RECORDS PROVIDED START

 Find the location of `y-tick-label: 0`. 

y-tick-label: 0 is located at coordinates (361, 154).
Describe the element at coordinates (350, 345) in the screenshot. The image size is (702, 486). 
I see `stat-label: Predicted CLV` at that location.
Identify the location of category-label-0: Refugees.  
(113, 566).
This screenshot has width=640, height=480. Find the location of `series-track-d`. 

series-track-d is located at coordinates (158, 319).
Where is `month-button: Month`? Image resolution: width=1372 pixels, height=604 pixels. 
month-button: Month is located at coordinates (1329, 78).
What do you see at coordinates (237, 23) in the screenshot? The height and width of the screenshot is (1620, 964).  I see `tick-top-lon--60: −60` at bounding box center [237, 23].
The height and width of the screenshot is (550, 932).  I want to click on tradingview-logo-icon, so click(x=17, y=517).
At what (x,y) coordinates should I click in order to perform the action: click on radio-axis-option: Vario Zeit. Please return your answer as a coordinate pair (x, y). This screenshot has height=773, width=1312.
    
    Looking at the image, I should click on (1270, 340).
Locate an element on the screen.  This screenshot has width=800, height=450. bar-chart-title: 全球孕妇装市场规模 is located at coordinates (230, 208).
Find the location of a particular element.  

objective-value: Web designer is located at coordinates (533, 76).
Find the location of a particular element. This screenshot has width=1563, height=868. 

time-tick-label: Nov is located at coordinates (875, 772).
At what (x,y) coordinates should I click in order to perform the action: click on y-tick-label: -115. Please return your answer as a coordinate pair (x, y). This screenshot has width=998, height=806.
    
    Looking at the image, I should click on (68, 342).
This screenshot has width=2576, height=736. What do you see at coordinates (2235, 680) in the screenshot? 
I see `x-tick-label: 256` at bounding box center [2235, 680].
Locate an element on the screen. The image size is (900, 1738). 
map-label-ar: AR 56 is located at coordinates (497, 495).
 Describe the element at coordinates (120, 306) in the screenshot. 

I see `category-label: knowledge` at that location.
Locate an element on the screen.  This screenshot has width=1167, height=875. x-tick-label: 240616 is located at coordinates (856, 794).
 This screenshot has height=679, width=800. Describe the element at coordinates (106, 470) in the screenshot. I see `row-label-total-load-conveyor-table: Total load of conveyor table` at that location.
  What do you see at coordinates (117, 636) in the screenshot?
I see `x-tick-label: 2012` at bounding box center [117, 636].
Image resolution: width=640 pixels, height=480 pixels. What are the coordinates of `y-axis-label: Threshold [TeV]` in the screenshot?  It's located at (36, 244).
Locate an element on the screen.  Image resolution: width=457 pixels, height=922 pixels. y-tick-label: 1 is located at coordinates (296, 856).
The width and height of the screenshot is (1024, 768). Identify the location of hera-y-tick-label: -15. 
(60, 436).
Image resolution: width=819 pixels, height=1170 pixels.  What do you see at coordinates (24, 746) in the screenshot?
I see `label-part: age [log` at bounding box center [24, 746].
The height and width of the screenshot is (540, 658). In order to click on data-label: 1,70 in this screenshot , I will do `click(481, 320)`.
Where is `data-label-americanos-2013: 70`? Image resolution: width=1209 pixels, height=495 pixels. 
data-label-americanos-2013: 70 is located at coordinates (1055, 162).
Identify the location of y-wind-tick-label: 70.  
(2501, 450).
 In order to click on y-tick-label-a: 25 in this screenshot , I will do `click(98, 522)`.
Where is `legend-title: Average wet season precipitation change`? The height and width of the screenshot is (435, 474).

RECORDS PROVIDED END

TASK ▸ Lay out the lines above, from the line with "This screenshot has width=640, height=480." through the line with "month-button: Month is", both included, as a Markdown table with the columns "No." and "Text". Give each line its number under "No." and leave out blank lines.

WRITTEN RESPONSE ▸
| No. | Text |
|---|---|
| 1 | This screenshot has width=640, height=480. Find the location of `series-track-d`.  |
| 2 | series-track-d is located at coordinates (158, 319). |
| 3 | Where is `month-button: Month`? Image resolution: width=1372 pixels, height=604 pixels.  |
| 4 | month-button: Month is located at coordinates (1329, 78). |